On Sat, Nov 10, 2012 at 02:07:38PM +0100, Stefano Lattarini wrote:
> On 11/10/2012 01:40 PM, Adrian Bunk wrote:
> > On Sat, Nov 10, 2012 at 12:19:05PM +0100, Stefano Lattarini wrote:
> >> On 11/10/2012 11:22 AM, Adrian Bunk wrote:
> >> ...
> >>> And the absolute worst case would be if automake would *ever*
> >>> use AS_SHELL_POSIX - that would completely defeat the purpose
> >>> of having it optional.
> >>>
> >> Trying to write code portable to non-POSIX Bourne shells is no longer,
> >> by a any stretch and in any measure, a productive use of our time.
> >>
> >> In Automake 1.14, I *will* require a POSIX shell.  If Autoconf provides
> >> means to do so, I'll happily and gratefully use them.  Otherwise, I'll
> >> implement them myself in AM_INIT_AUTOMAKE.  This is not a move that I'll
> >> take lightly, since I know the mess this attitude of "Autoconf doesn't
> >> provide what it should, just implement it in Automake instead" has
> >> caused in the past (with lots of bad effects still rippling though
> >> the current code base and development process).  But I strongly believe
> >> it's time the Autotools move in the new century, instead of remaining
> >> stuck in the eighties or the nineties.
> > 
> > 
> > You miss the main problem here.
> > 
> > The main problem is not whether the check is in autoconf or in automake.
> > 
> > The main problem is that this might result in people wanting to have 
> > their software running on as many systems as possible locked into
> > using old versions of automake and/or autoconf.
> > 
> > Maximum portability is the main feature of autoconf/automake/libtool.
> >
> That might have been a killer feature fifteen years ago, but I'm not
> sure it is so relevant today.


With all that gets blamed (sometimes rightfully and sometimes wrongly)
on autoconf/automake/libtool, portability was so far always a plus point.

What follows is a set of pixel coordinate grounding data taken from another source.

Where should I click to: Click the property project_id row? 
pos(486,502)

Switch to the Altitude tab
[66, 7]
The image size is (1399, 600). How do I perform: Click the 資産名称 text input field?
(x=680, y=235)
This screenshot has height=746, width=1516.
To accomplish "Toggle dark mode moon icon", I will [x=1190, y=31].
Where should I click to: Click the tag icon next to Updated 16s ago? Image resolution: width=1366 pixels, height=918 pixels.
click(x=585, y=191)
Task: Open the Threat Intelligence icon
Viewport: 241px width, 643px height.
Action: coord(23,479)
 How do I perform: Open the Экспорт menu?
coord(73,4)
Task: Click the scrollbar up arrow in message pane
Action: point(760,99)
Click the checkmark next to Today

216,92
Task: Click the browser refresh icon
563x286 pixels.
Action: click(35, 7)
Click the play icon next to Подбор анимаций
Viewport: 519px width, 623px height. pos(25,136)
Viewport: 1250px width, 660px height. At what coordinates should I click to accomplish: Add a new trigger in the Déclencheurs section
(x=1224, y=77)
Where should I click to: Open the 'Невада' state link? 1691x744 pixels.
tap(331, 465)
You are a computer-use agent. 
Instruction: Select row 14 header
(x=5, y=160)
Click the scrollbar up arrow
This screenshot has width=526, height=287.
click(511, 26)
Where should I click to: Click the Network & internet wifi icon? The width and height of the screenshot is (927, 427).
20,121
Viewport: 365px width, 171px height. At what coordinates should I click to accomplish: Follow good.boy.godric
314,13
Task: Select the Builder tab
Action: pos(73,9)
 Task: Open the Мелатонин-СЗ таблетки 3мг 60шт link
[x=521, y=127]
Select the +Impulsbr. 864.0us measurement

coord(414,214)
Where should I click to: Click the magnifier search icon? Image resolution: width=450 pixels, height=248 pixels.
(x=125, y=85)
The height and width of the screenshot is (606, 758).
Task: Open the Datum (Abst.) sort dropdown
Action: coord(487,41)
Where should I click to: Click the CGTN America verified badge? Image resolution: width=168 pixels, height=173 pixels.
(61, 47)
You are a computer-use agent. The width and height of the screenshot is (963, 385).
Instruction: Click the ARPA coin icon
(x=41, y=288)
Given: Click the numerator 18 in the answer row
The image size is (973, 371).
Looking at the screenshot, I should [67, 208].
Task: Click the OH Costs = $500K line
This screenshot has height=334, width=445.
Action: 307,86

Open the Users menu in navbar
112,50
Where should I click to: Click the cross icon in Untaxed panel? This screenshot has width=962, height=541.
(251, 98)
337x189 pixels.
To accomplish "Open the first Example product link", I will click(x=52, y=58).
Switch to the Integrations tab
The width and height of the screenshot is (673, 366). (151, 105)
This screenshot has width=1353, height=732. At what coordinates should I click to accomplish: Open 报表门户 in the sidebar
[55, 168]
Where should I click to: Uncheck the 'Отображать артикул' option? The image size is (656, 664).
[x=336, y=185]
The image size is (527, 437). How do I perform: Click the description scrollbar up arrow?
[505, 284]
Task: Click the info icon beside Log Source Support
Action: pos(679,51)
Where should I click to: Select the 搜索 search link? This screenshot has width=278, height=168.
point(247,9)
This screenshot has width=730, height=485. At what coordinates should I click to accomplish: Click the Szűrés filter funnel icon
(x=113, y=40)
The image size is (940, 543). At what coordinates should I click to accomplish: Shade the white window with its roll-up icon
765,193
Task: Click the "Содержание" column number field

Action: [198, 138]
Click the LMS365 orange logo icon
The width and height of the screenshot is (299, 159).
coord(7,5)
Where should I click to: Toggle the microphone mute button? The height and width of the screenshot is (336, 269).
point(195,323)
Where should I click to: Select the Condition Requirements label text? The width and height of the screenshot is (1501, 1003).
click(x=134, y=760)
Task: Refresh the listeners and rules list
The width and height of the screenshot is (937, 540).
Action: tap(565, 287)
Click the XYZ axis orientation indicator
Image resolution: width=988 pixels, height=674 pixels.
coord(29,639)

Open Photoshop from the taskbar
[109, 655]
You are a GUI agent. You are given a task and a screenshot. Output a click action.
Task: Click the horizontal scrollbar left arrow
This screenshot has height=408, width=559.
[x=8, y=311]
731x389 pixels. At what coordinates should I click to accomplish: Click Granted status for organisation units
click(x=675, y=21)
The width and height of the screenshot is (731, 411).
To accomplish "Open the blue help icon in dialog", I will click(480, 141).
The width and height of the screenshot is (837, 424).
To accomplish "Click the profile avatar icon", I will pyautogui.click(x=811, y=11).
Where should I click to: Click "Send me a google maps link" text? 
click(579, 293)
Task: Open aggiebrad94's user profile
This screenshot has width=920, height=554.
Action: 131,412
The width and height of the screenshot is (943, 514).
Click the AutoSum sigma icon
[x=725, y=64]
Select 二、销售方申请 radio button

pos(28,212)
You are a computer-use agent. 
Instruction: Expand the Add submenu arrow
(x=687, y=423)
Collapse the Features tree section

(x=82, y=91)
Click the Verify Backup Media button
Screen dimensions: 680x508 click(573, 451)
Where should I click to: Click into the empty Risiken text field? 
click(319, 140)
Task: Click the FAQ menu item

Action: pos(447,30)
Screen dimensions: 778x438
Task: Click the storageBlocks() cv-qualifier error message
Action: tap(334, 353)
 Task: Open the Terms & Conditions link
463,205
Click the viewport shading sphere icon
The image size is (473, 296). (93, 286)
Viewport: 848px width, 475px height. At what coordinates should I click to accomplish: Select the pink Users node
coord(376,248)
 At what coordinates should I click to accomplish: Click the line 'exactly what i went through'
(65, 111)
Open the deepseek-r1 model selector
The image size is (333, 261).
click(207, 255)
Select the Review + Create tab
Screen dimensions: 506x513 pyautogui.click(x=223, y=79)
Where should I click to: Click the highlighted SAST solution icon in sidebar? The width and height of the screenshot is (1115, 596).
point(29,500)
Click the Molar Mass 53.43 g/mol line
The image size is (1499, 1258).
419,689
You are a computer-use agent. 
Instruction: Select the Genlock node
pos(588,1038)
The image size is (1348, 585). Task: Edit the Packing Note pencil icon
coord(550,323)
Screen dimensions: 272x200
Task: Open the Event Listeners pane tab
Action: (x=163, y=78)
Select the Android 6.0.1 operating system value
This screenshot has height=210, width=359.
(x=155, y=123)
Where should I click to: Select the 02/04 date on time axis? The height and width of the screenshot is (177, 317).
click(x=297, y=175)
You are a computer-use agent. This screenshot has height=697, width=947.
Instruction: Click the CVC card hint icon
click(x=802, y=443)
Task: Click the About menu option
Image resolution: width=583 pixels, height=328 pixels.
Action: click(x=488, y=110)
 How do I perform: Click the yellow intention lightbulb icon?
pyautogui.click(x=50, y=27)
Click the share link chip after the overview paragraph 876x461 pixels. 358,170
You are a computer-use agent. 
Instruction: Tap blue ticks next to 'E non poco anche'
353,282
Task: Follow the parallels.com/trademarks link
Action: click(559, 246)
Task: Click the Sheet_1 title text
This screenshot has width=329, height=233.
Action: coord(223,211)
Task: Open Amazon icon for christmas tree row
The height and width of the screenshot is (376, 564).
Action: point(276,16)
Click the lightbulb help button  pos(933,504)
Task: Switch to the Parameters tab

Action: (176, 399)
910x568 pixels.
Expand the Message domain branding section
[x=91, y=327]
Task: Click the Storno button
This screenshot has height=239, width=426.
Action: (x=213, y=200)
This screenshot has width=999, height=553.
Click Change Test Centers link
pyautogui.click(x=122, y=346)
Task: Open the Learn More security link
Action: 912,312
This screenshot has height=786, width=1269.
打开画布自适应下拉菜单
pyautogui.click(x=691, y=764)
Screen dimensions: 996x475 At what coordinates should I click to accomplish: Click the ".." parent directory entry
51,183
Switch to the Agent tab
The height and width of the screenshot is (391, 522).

> Being able to seamlessly work with Clang on Mac OS X as well as with
> the Sun C compiler on Solaris 10 is important.  Being able to work
> with gcc 2.95 on a Solaris 7 system is irrelevant (at least if the
> Autotools want to remain mainly concerned up with the GNU philosophy
> of promoting software freedom in a practical way).


K&R compilers are no longer supported.

gcc 2.95 on Solaris 7 is likely no longer used.

But I just read the "Shell Substitutions" section of the autoconf info 
page, and according to that the last stable version of pdksh has shell 
substitution bugs.

Are the relevant patches in all pdksh binaries used today?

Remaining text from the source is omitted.